A RESTful URI should represent a "resource" at the server. Resources are often stored as a record in a database or a file on the filesystem. Unless the resource is large or is slow to retrieve at the server, you might not see a measurable gain by using HEAD instead of GET. It could be that retrieving the meta data is not any faster than retrieving the entire resource.
You could implement both options and benchmark them to see which is faster, but rather than micro-optimize, I would focus on designing the ideal REST interface. A clean REST API is usually more valuable in the long run than a kludgey API that may or may not be faster. I'm not discouraging the use of HEAD, just suggesting that you only use it if it's the "right" design.
If the information you need really is meta data about a resource that can be represented nicely in the HTTP headers, or to check if the resource exists or not, HEAD might work nicely.
For example, suppose you want to check if resource 123 exists. A 200 means "yes" and a 404 means "no":
HEAD /resources/123 HTTP/1.1
[...]
HTTP/1.1 404 Not Found
[...]
However, if the "yes" or "no" you want from your REST service is a part of the resource itself, rather than meta data, you should use GET.
I found this reply when looking for the same question that requester asked. I also found this at http://www.w3.org/Protocols/rfc2616/rfc2616-sec9.html:
The HEAD method is identical to GET except that the server MUST NOT return a message-body in the response. The metainformation contained in the HTTP headers in response to a HEAD request SHOULD be identical to the information sent in response to a GET request. This method can be used for obtaining metainformation about the entity implied by the request without transferring the entity-body itself. This method is often used for testing hypertext links for validity, accessibility, and recent modification.
It would seem to me that the correct answer to requester's question is that it depends on what is represented by the REST protocol. For example, in my particular case, my REST protocol is used to retrieve fairly large (as in more than 10K) images. If I have a large number of such resources being checked on a constant basis, and given that I make use of the request headers, then it would make sense to use HEAD request, per w3.org's recommendations.
GET fetches head + body, HEAD fetches head only. It should not be a matter of opinion which one is faster. I don't undestand the upvoted answers above. If you are looking for META information than go for HEAD, which is meant for this purpose.
I strongly discourage this kind of approach.
A RESTful service should respect the HTTP verbs semantics. The GET verb is meant to retrieve the content of the resource, while the HEAD verb will not return any content and may be used, for example, to see if a resource has changed, to know its size or its type, to check if it exists, and so on.
And remember : early optimization is the root of all evil.
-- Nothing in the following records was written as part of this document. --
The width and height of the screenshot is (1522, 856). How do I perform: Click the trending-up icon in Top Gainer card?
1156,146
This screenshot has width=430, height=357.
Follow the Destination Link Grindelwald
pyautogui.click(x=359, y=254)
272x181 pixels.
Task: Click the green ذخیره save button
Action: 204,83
HEAD requests are just like GET requests, except the body of the response is empty. This kind of request can be used when all you want is metadata about a file but don't need to transport all of the file's data.
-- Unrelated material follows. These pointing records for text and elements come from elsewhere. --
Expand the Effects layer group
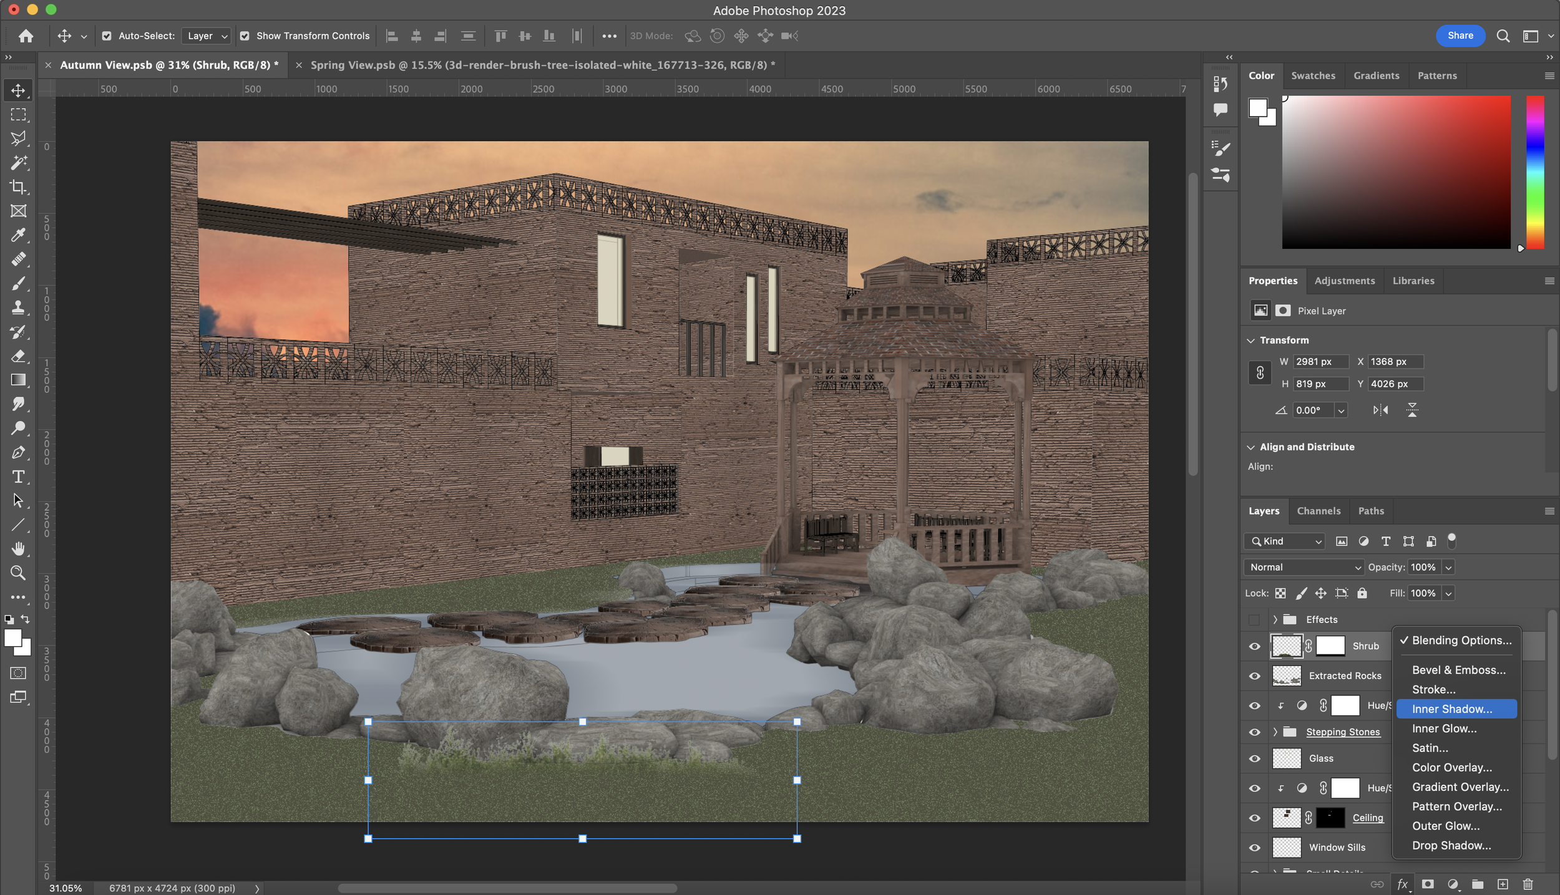Viewport: 1560px width, 895px height. click(x=1274, y=619)
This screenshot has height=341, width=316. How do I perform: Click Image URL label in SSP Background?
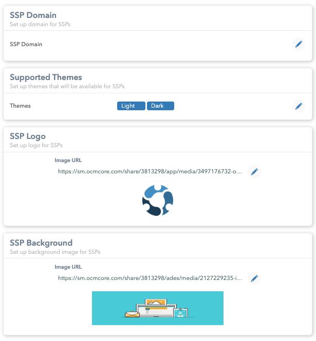(68, 267)
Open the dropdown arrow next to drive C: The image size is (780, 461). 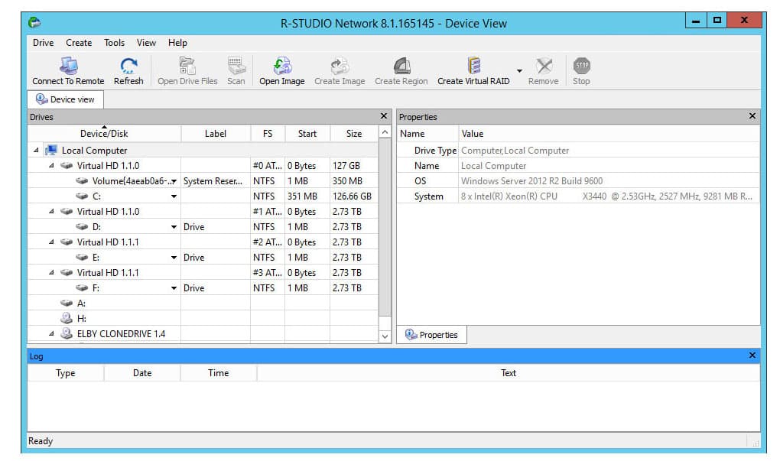point(174,196)
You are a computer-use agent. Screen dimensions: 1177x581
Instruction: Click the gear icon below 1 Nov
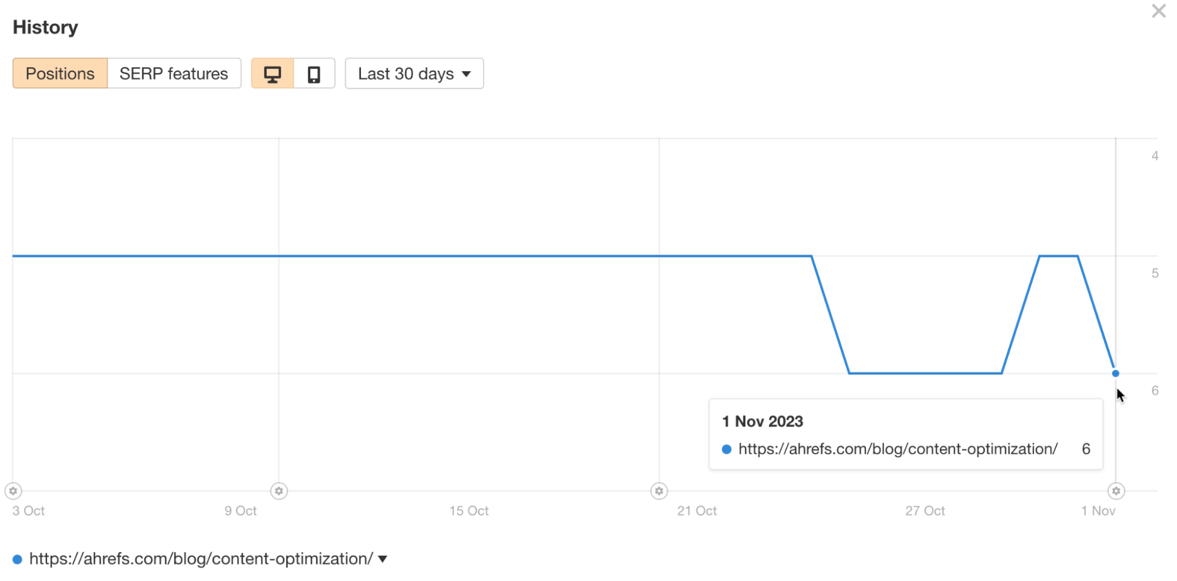click(1115, 491)
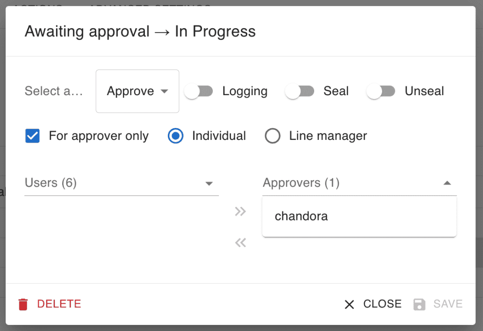483x331 pixels.
Task: Turn on the Seal toggle
Action: 300,91
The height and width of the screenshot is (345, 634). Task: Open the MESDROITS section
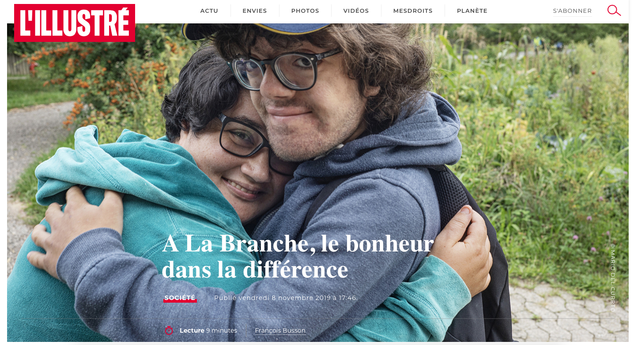click(x=413, y=11)
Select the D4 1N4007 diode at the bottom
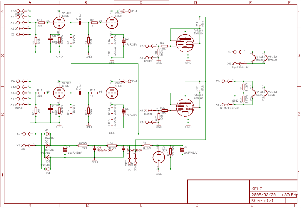The width and height of the screenshot is (301, 208). point(47,169)
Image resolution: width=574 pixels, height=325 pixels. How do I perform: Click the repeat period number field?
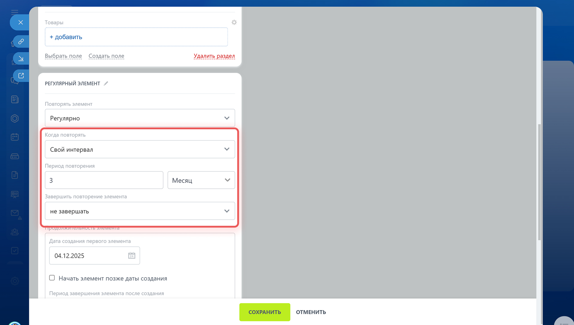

Your performance will hardly change by using a HEAD request instead of a GET request.
Furthermore when you want it to be REST-ful and you want to GET data you should use a GET request instead of a HEAD request.
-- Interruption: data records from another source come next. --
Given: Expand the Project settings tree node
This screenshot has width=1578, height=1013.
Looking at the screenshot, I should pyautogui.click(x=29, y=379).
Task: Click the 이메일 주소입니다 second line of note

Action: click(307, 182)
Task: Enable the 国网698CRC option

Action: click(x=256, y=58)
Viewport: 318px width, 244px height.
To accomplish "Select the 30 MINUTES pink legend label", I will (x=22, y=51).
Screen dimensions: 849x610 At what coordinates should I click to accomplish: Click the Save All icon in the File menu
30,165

I don't understand your concern of the 'body stream being open/closed'. The response body will be over the same stream as the http response headers and will NOT be creating a second connection (which by the way is more in the range of 3-6ms).
This seems like a very pre-mature optimization attempt on something that just won't make a significant or even measurable difference. The real difference is the conformity with REST in general, which recommends using GET to get data..
My answer is NO, use GET if it makes sense, there's no performance gain using HEAD.
You could easily make a small test to measure the performance yourself. I think the performance difference would be negligable, because if you're only returning 'Y' or 'N' in the body, it's a single extra byte appended to an already open stream.
I'd also go with GET since it's more correct. You're not supposed to return content in HTTP headers, only metadata.